• **TASK STATEMENT**:
Transcribe the records that follow. Keep every word exactly, and drop the pictures.

*** Opening of DATASET ***

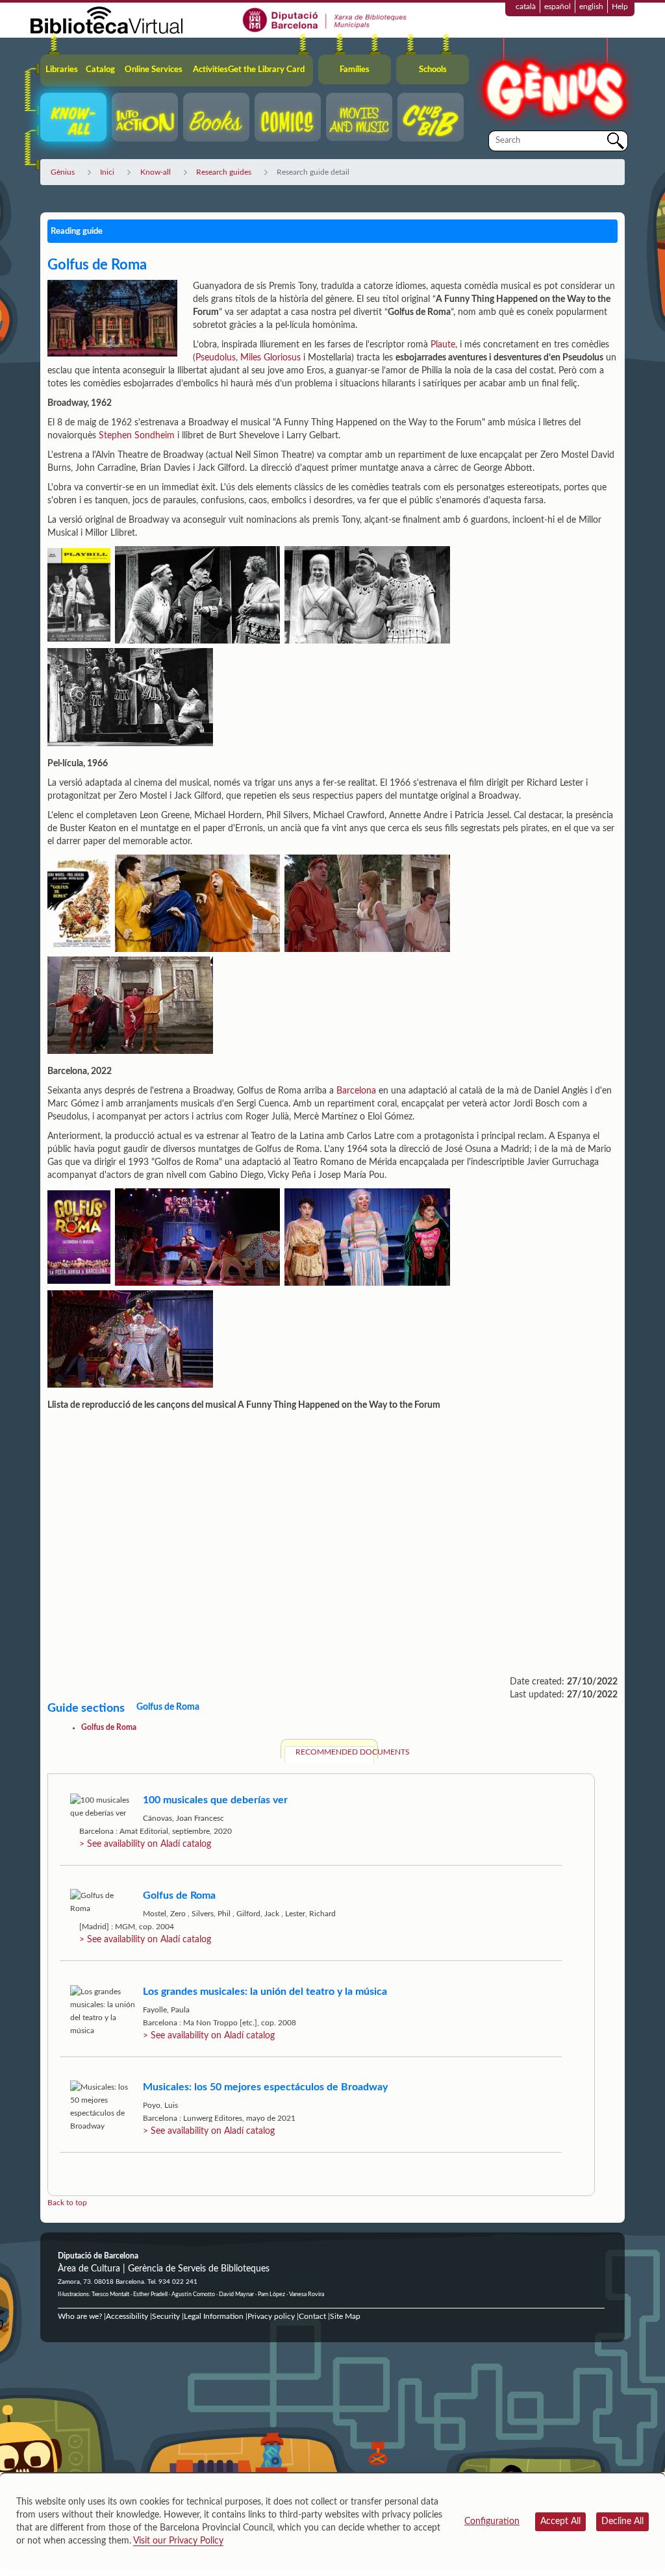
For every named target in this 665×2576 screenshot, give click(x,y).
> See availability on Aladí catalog (145, 1844)
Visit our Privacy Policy (178, 2540)
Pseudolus (215, 357)
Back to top (67, 2203)
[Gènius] (553, 83)
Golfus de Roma (108, 1727)
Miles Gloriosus (270, 357)
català (526, 6)
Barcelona (356, 1090)
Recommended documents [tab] (334, 1752)
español (557, 6)
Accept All (560, 2521)
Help (620, 6)
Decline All (622, 2521)
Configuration (492, 2521)
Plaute (443, 344)
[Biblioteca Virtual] (106, 19)
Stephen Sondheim (137, 435)
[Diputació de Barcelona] (325, 19)
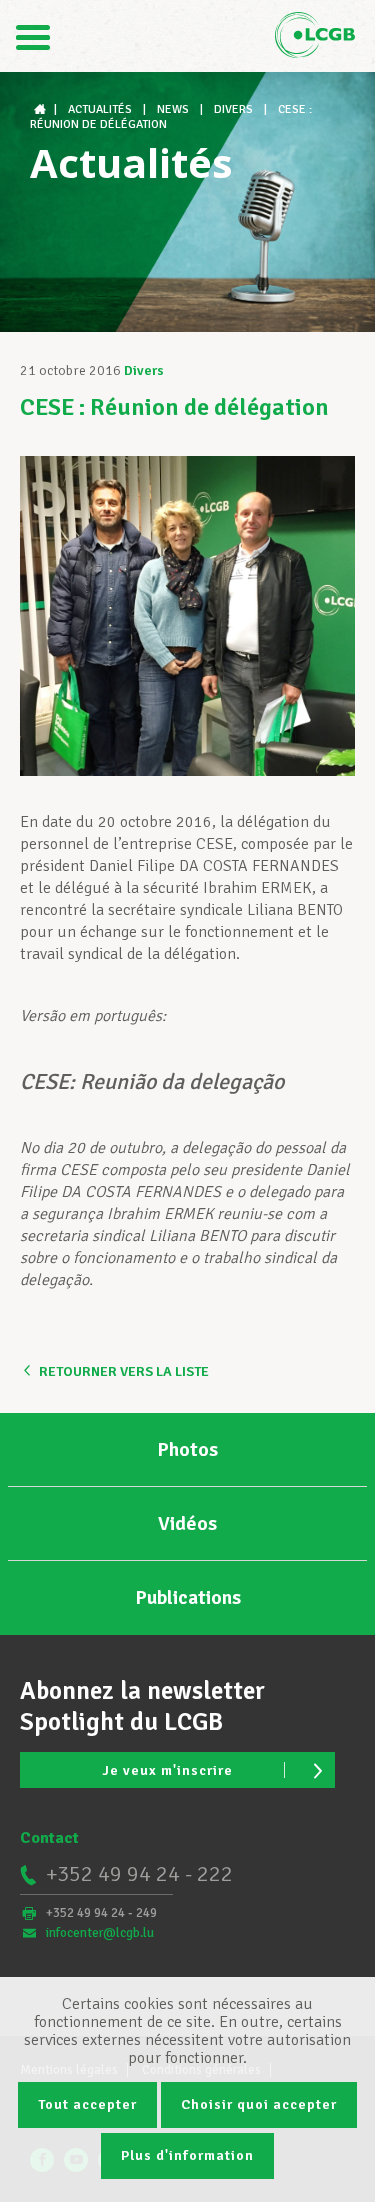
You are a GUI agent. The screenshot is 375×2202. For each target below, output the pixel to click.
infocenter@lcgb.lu (100, 1933)
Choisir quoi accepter (259, 2104)
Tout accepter (87, 2104)
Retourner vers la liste (124, 1371)
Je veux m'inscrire (167, 1770)
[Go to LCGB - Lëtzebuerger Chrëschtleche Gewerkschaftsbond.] (42, 109)
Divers (144, 370)
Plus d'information (187, 2155)
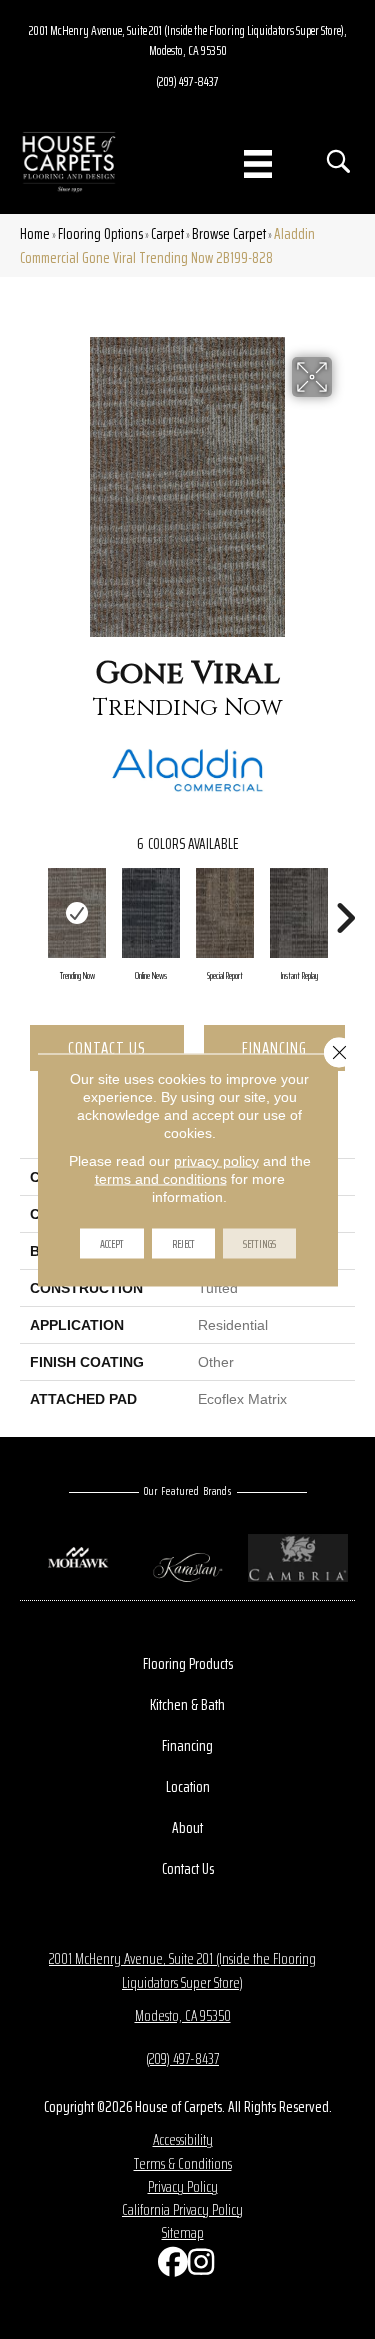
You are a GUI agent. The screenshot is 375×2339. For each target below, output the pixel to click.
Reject (183, 1242)
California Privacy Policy (182, 2209)
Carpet (167, 233)
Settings (259, 1242)
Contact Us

*** Close of DATASET ***

• **ANSWER SPACE**:
For every named target in this 665×2576 screenshot, give click(x,y).
> See availability on Aladí catalog (145, 1844)
Visit our Privacy Policy (178, 2540)
Pseudolus (215, 357)
Back to top (67, 2203)
[Gènius] (553, 83)
Golfus de Roma (108, 1727)
Miles Gloriosus (270, 357)
català (526, 6)
Barcelona (356, 1090)
Recommended documents [tab] (334, 1752)
español (557, 6)
Accept All (560, 2521)
Help (620, 6)
Decline All (622, 2521)
Configuration (492, 2521)
Plaute (443, 344)
[Biblioteca Virtual] (106, 19)
Stephen Sondheim (137, 435)
[Diputació de Barcelona] (325, 19)
You are a GUI agent. The screenshot is 375×2202. For each target below, output the pixel to click.
infocenter@lcgb.lu (100, 1933)
Choisir quoi accepter (259, 2104)
Tout accepter (87, 2104)
Retourner vers la liste (124, 1371)
Je veux m'inscrire (167, 1770)
[Go to LCGB - Lëtzebuerger Chrëschtleche Gewerkschaftsbond.] (42, 109)
Divers (144, 370)
Plus d'information (187, 2155)
You are a GUI agent. The screenshot is 375×2339. For each target below, output the pixel to click.
Reject (183, 1242)
California Privacy Policy (182, 2209)
Carpet (167, 233)
Settings (259, 1242)
Contact Us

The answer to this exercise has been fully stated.